Google will locate the programs you need.

Will Honea

If my memory is correct, it had RS232C ports. That may be the way out.

Yes, your memory is correct. I used those to connect it to a telephone modem (accoustic coupler) at the time. The other one was connected to a printer.

There used to be a shareware or nagware DOS program that could read many different CP/M format floppies, but it required a real floppy drive because it reprogramed the controller to handle the different formats. Unfortunately I can’t remember the name of the program, but I think it came from the SIMTEL PC software collection. Maybe google can help find the descendant of that archive now.

IF (big if anymore) your “modern” computer even has a 3.5 inch much less 5.25 drives, you should be pretty much home free. I keep an old 486 box with 5.25 and 8 inch floppy drives for such things. You can usually find an old DOS program to translate CPM or Radio Shack formats once you get the hardware in place. Best I recall from the last time I got into it, all the current 5.25 drives I have laying about will handle anything for single side, single density up to double sided double density media. The only ones that I can’t handle to date are some of the variable density things written by an old Victor machine…

Google will locate the programs you need.

Good idea. Can I take this a little bit further? Would it be possible to connect a 5.25 inch floppy the the floppy cable normally used for a 3.5 inch floppy on a more recent big tower and then access that with the CP/M 2.2 emulator? Or do I need a machine running DOS? What I want to read are single sided single density floppies.

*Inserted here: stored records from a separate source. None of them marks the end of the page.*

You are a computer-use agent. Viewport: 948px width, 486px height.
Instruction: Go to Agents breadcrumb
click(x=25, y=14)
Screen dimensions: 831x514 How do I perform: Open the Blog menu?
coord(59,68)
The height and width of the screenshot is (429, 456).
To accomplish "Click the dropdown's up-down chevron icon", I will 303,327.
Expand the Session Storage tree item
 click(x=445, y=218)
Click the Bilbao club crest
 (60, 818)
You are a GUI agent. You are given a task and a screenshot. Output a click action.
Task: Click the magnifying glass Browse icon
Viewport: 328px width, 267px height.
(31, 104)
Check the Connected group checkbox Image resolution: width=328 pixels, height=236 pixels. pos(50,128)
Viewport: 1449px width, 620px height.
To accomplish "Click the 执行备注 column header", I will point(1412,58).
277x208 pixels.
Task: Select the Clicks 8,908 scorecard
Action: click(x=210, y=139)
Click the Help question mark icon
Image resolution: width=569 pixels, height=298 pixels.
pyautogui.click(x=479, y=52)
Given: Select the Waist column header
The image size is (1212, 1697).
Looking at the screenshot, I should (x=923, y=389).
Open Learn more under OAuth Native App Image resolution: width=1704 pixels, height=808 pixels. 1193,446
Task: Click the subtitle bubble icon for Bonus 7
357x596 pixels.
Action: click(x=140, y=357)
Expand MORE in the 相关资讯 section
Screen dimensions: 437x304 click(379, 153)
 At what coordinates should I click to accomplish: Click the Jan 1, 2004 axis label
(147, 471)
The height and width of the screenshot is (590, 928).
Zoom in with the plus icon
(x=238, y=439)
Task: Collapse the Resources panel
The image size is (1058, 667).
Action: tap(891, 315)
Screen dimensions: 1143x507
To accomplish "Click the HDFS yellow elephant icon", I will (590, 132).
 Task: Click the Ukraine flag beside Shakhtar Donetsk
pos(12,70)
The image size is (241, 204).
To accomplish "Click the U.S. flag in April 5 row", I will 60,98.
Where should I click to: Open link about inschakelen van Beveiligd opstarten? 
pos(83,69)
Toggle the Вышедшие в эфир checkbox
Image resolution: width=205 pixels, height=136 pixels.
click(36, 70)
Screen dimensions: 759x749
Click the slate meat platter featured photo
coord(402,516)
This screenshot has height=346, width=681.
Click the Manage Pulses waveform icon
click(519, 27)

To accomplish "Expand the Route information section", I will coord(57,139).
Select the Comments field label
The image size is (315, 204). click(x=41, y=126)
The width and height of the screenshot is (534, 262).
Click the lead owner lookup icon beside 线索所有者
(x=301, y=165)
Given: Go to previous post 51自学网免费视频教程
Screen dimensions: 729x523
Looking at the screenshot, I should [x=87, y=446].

Yes, you can connect 3.5" and 5.25" floppies on the same cable, only there are two types of connectors on the cable and drive, an older edge connector and a more recent socket style connector. Some cables had both types of connectors when both types of drives were in use.

I really think your best chance is with a DOS machine running that CP/M floppy reading software I mentioned. I remember salvaging several CP/M floppies from an obscure Fujitsu CP/M computer using that program. Ah here we are, the program is called 22disk:

Digital Research - CPM FAQ

You may boot directly with FreeDOS or openDOS.
FreeDOS | The FreeDOS Project
Welcome to the DR-DOS/OpenDOS Enhancement Project!

vodoo wrote:
> I still have a lot of old 5.25 inch floppy disks

there are folks providing services such as transferring Super8 films,
AC/DC Albums, 78 RPM records of Bing Crosby (etc) and 35mm slides of
the '50/'60s onto DVDs…

i’d bet there are also folks who will do the same for most any
size/format floppy (or mainframe tape) you can find…but, i’ve not
googled…


palladium

Yes, you can connect 3.5" and 5.25" floppies on the same cable, only there are two types of connectors on the cable and drive, an older edge connector and a more recent socket style connector. Some cables had both types of connectors when both types of drives were in use.

I really think your best chance is with a DOS machine running that CP/M floppy reading software I mentioned. I remember salvaging several CP/M floppies from an obscure Fujitsu CP/M computer using that program. Ah here we are, the program is called 22disk:

Digital Research - CPM FAQ

Sydex does no longer support 22disk. They took it off the net. However I could use ImageDisk which needs dos. Next step will probably be to get one of the old boxes running. There seems to be no linux app capable of reading old CP/M floppies.

Just google for it and you will find a copy somewhere. You really need a program that reprograms the PC floppy controller to handle the various CP/M floppy formats, which had all varieties sector and track layouts, and 22disk does that. That’s one thing the IBM PC brought, standardisation of the floppy format due to a common hardware architecture. CP/M did not mandate the hardware architecture.